What is required
From the first entry to the last, restate everything word for word and exclude pictures.

Input data
[Start of section]

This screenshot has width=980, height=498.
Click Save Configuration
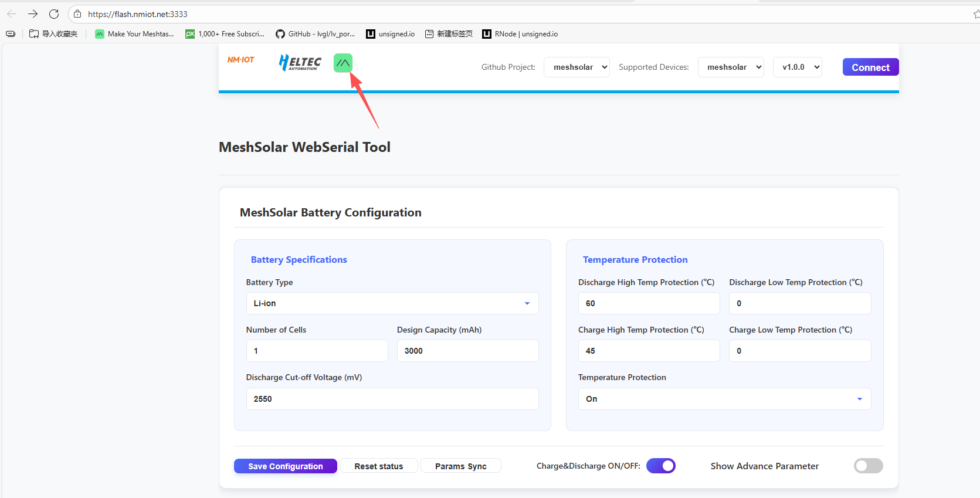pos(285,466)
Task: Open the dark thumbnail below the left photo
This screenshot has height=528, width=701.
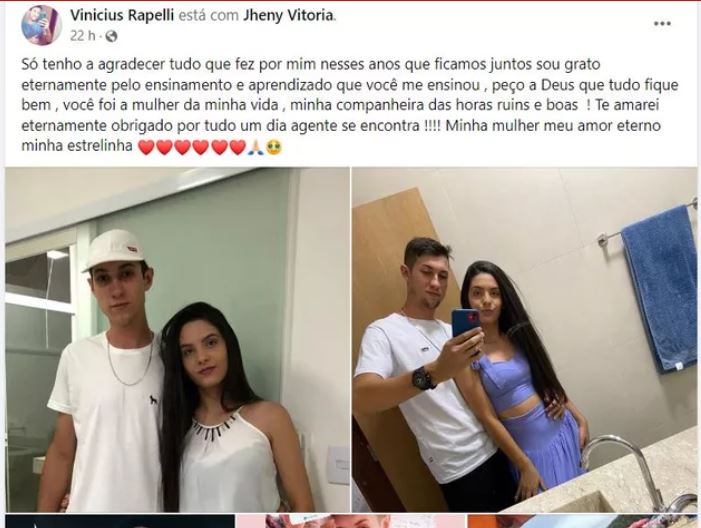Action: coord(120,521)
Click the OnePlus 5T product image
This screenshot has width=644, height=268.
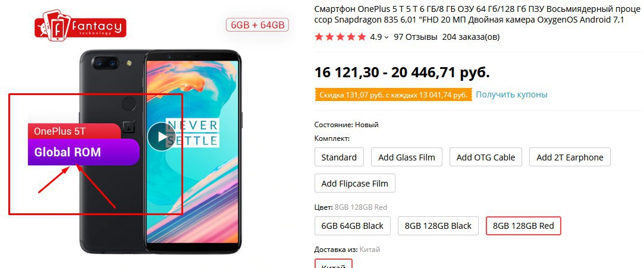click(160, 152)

[End of section]

Result of the task
This screenshot has width=980, height=498.
Click Save Configuration
pos(285,466)
Task: Open the dark thumbnail below the left photo
This screenshot has height=528, width=701.
Action: coord(120,521)
Click the OnePlus 5T product image
This screenshot has width=644, height=268.
click(160, 152)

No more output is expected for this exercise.